/regional/montreal/laval

Faillite de Bel-Habitat: les clients seront remboursés en partie

Luc Perrier - Bel-Habitat

Photo Facebook - Bel-Habitat

L’organisme Garantie de construction résidentielle (GCR) s’est engagé vendredi à rembourser, sous certaines conditions, une partie de l’acompte versé par les 125 clients touchés par la faillite du promoteur immobilier Bel-Habitat de Laval.

• À lire aussi: Ruinés par un promoteur véreux

• À lire aussi: Faillite de Bel-Habitat: une centaine de personnes directement touchées

Les personnes concernées ont été rencontrées par l’organisme, mercredi et jeudi.

GCR affirme que 118 projets de maison en phase de construction ou non entamés sont affectés par la faillite du promoteur immobilier Luc Perrier, désormais l’objet d’une plainte à la police.

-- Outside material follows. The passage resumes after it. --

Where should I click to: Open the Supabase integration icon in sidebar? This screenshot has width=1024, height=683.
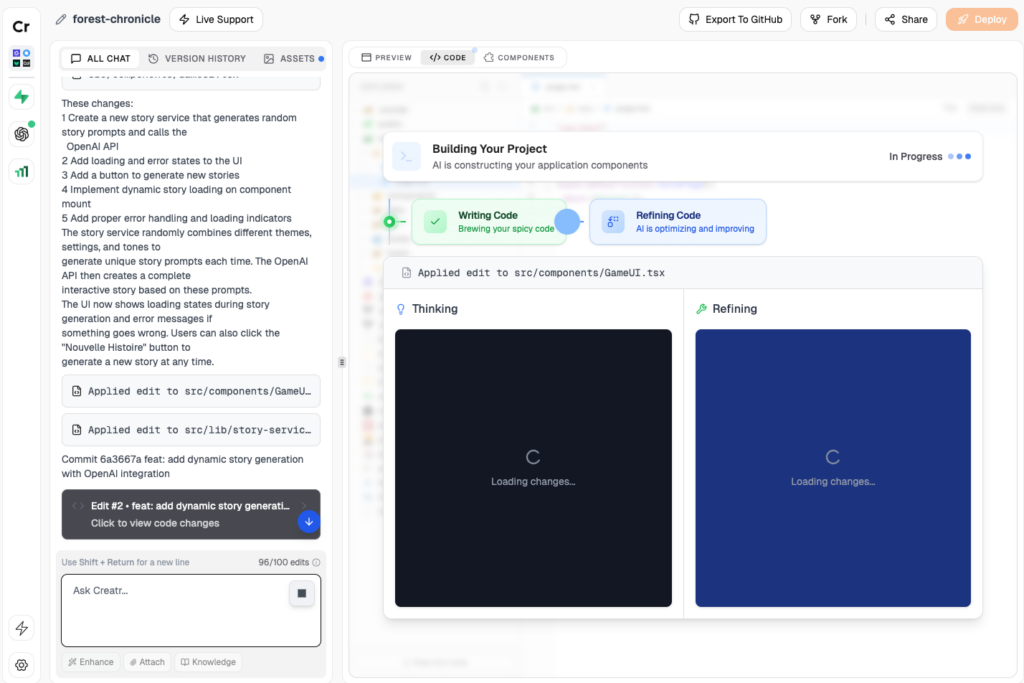(21, 97)
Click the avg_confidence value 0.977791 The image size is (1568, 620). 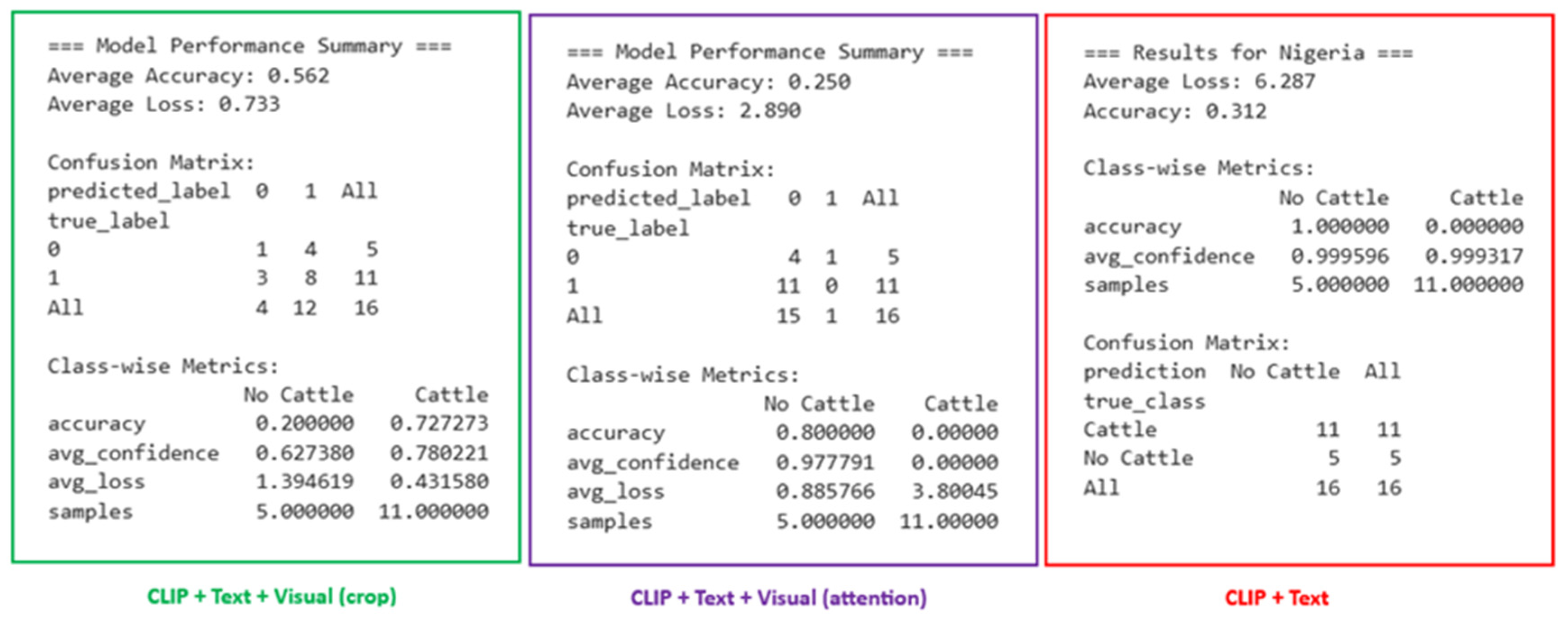(x=825, y=462)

Selon GCR, qui parle du plus important dossier traité par ses équipes depuis sa création en 2015, ces 118 projets de maison sont couverts par le plan de garantie obligatoire, conformément à ce que prévoit le Règlement sur le plan de garantie des bâtiments résidentiels neufs.

Le promoteur Perrier aurait encaissé plus de 17 millions $ en mises de fonds auprès d’une centaine de familles pour des projets à Laval, à Blainville et à Saint-Eustache, comme le rapportait lundi «Le Journal de Montréal».

L’organisme s’est engagé à rendre les décisions rapidement et à permettre aux personnes touchées de récupérer leur argent à travers le fonds de réserve de GCR. L'organisme promet dans les faits de traiter d’ici la fin août tous les dossiers de réclamation qui lui auront été soumis au plus tard le 20 juillet prochain.

«Nous nous engageons à rendre des décisions et à procéder aux remboursements rapidement afin que les gens touchés puissent récupérer les montants couverts par le Règlement aussi vite que possible», a indiqué le président-directeur général de GCR, Daniel Laplante.

«GCR tient à rappeler aux acheteurs d’une habitation neuve que le maximum prévu par le Règlement pour la protection des acomptes est de 50 000 $», a précisé l’organisme par communiqué.